NAME

DataStore::CAS::FS::InvalidUTF8 - Wrapper to represent non-utf8 data in a unicode context

VERSION

version 0.010100_03

SYNOPSIS

my $j= JSON->new()->convert_blessed;
DataStore::CAS::FS::InvalidUTF8->add_json_filter($j);
my $x= DataStore::CAS::FS::InvalidUTF8->decode_utf8("\x{FF}");
my $json= $j->encode($x);
my $x2= "".$j->decode($json);
is( $x, $x2 );
ok( !utf8::is_utf8($x2) );

DESCRIPTION

Much like using 'i' (or j) as the square root of -1, InvalidUTF8 allows a value which should have been utf-8, but isn't, to exist alongside the others.

Combining InvalidUTF8 parts to make a valid utf-8 string will automatically decode the utf-8 into the resulting unicode string.

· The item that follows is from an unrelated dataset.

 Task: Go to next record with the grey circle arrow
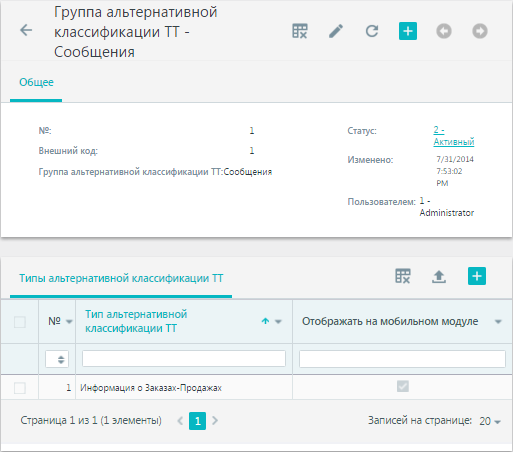pyautogui.click(x=480, y=31)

Comparing InvalidUTF8 with a regular perl string will first convert the string to a UTF-8 representation, and then do a byte-wise comparison.

InvalidUTF8 can also safely pass through JSON, if the filter is added to the JSON decoder, and "allow_blessed" is set on the encoder.

METHODS

decode_utf8

$string_or_ref= $class->decode_utf8( $byte_str )

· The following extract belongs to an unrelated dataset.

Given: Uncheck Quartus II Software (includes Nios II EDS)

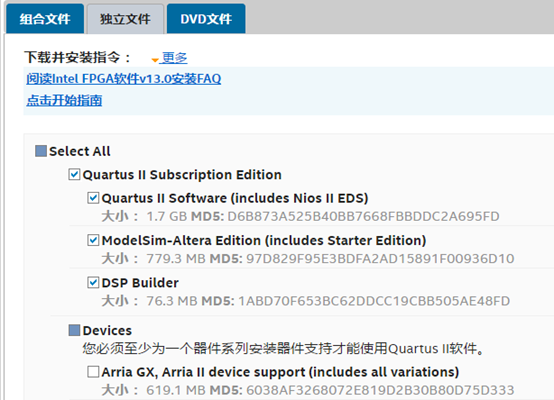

If the $byte_str is valid UTF-8, this method returns the decoded perl unicode string. If not, it returns the string wrapped in an instance of InvalidUTF8.

is_non_unicode

This method returns true, and can be used in tests like

if ($_->can('is_non_unicode')) { ... }

as a way of detecting InvalidUTF8 objects by API rather than class hierarchy.

to_string, '""' operator

Returns the original string.

str_compare, 'cmp' operator

Converts peer to utf-8 bytes, then compares the bytes.

str_concat, '.' operator

Converts the peer to utf-8 bytes, concatenates the bytes, and then re-evaluates whether the result needs to be wrapped in an instance of InvalidUTF8.

add_json_filter

$json_instance= $class->add_json_filter($json_instance);

Applies a filter to the JSON object so that when it encounters

{ "*InvalidUTF8*": "$string" }

it will inflate the string using the FROM_JSON method.

TO_JSON

Called by the JSON module when convert_blessed is enabled. Returns

{ "*InvalidUTF8*" => $original_str }

which can be converted back to a InvalidUTF8 object during decode_json, if the filter is applied.

FROM_JSON

Pass this function to JSON's filter_json_single_key_object with a key of *InvalidUTF8* to restore the objects that were serialized. It takes care of calling utf8::downgrade to undo the JSON module's unicode conversion.

AUTHOR

Michael Conrad <mconrad@intellitree.com>

COPYRIGHT AND LICENSE

This software is copyright (c) 2013 by Michael Conrad, and IntelliTree Solutions llc.

This is free software; you can redistribute it and/or modify it under the same terms as the Perl 5 programming language system itself.